D’autres variantes ont également été étudiées, comme une complication de l’accès au service civil, en augmentant par exemple sa durée ou en réintroduisant l’examen de conscience. Une précédente proposition du même tonneau ayant été enterrée au Parlement en 2020, elle ne semble toutefois pas réaliste, politiquement parlant. Un autre outil serait de prolonger la durée de l’obligation de servir, seulement il « chargerait » plus encore ceux qui l’accomplissent. Il aurait également été possible de réduire l’effectif réel de l’Armée de 20 000 militaires, pour descendre à 120 000, et l’effectif réglementaire à 85 000 hommes, contre 100 000 actuellement, mais cela aurait réduit les capacités de l’Armée. Dans le contexte actuel, cela semble inenvisageable.

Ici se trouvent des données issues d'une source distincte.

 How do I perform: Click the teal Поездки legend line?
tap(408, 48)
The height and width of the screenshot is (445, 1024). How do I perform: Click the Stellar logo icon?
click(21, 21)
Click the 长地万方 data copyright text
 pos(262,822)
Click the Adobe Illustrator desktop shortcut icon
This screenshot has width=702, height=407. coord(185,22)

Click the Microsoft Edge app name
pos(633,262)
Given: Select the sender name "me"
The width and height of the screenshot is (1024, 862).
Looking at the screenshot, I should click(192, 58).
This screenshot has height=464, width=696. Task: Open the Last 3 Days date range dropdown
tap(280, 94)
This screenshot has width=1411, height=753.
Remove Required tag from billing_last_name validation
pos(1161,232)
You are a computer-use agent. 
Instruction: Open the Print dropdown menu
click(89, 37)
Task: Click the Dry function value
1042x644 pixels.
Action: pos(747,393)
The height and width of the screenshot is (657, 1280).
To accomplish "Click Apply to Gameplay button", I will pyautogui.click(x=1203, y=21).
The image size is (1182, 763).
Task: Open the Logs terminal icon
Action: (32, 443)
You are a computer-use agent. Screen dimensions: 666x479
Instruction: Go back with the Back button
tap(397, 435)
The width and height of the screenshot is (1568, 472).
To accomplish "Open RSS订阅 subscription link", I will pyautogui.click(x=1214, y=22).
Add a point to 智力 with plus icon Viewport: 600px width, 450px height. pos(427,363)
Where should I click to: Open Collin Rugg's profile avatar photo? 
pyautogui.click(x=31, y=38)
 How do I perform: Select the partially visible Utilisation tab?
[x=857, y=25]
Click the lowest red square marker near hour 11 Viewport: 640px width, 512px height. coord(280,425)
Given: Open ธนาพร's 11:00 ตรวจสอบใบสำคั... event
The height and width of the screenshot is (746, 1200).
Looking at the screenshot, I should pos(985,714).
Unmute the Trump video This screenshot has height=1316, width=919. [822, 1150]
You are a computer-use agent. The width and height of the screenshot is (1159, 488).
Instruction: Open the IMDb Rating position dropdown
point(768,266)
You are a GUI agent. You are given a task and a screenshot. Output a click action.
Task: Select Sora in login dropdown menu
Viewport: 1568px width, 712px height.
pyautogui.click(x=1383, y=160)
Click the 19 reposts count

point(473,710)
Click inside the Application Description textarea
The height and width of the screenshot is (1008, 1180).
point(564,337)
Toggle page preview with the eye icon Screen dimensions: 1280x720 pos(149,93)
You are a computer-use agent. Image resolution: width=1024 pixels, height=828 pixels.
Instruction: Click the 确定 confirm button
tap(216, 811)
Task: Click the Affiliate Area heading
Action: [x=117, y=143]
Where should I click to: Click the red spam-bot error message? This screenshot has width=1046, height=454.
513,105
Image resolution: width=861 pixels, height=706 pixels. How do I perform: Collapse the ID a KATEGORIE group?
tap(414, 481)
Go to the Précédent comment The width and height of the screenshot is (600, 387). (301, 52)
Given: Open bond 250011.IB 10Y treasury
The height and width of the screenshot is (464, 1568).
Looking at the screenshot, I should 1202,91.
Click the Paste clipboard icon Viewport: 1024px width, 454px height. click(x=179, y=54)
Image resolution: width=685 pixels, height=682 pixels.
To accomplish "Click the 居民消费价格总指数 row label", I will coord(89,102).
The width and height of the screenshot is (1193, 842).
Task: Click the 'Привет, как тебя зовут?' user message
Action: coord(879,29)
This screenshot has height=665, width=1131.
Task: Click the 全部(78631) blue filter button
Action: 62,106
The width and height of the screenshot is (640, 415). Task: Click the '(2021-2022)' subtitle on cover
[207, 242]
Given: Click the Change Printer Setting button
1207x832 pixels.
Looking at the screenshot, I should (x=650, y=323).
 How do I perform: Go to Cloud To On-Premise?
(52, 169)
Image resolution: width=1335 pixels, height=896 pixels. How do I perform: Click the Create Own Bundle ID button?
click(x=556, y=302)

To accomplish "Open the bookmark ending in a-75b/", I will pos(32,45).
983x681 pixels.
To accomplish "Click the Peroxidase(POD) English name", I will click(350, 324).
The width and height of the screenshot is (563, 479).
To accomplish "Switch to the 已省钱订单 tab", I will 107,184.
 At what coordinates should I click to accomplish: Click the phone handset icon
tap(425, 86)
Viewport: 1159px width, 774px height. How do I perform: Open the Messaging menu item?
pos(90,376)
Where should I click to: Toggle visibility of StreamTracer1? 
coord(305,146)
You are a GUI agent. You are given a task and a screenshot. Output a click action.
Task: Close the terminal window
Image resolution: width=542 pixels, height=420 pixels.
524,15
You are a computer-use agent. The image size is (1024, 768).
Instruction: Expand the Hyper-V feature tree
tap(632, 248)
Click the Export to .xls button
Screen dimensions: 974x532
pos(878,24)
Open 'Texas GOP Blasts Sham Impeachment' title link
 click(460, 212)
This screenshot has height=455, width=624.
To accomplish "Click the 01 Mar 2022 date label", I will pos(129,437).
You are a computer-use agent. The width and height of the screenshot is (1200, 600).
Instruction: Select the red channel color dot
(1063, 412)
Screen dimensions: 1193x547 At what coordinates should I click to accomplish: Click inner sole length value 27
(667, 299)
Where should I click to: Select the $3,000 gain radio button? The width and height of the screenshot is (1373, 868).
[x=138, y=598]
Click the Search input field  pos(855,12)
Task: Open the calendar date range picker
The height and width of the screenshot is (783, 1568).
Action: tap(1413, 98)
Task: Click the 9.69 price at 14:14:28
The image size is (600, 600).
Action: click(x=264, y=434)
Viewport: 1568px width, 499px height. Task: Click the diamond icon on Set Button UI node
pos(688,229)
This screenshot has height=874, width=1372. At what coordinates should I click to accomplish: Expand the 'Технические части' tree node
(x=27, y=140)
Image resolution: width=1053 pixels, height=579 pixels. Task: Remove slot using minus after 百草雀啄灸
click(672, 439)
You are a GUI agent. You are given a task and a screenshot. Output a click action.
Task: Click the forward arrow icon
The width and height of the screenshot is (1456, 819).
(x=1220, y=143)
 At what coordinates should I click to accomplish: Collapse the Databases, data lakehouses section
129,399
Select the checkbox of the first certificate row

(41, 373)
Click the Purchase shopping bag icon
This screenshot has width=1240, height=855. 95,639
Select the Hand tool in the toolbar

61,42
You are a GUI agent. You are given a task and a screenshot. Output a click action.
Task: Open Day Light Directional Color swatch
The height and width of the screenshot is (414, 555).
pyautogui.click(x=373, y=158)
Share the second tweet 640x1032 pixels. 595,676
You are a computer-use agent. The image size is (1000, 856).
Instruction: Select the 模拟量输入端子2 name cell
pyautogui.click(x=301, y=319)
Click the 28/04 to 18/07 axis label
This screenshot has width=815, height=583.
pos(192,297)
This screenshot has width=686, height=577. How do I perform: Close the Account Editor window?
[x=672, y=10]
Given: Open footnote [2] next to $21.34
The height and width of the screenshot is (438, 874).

Le Conseil fédéral penche pour les deux premières options et a demandé de poursuivre les travaux sur celles-ci. Les résultats de ces recherches et réflexions doivent être disponibles d’ici à fin 2024. L’on peut toutefois regretter qu’il ne veuille pas déjà introduire la journée d’information pour les femmes. Celle-ci serait, il nous semble, facilement acceptée en votation, surtout aujourd’hui, et permettrait d’alimenter « rapidement » l’Armée en recrues supplémentaires. Même si cette démarche supposerait deux votations, une réforme plus profonde du système en nécessitant également une, cela aurait au moins l’avantage de permettre une avancée progressive sur ce dossier. Car à mettre éventuellement deux choses dans le même paquet, l’on risque de perdre le tout !

Sources :

https://www.newsd.admin.ch/newsd/message/attachments/67496.pdf

https://www.newsd.admin.ch/newsd/message/attachments/70491.pdf

REYMOND, Olivier « Les 12 travaux du DDPS pour garantir les effectifs de l’Armée », in Revue Militaire Suisse, 1/2022, Pully, pp. 26-29.